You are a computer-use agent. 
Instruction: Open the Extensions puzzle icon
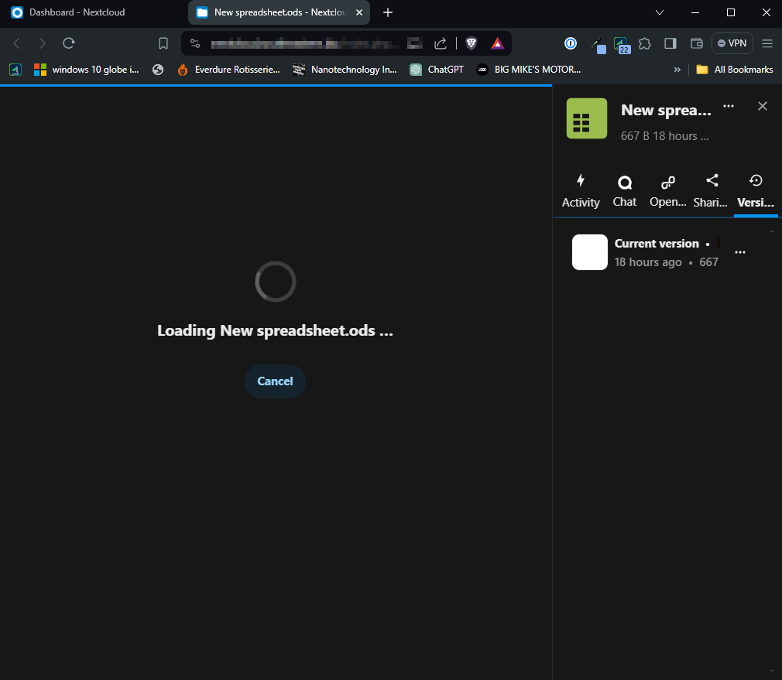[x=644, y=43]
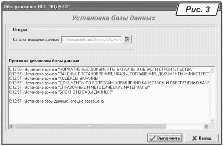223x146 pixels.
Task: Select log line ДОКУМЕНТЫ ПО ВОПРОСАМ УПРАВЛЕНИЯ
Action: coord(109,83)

========================

◆ What this task involves: Can you copy out every line of the items above, word for word and in the same order, but leave out the pictures?

◆ Result for this exercise:
You are a computer-use agent. 
Instruction: Open the Extensions puzzle icon
[x=644, y=43]
223x146 pixels.
Task: Select log line ДОКУМЕНТЫ ПО ВОПРОСАМ УПРАВЛЕНИЯ
Action: coord(109,83)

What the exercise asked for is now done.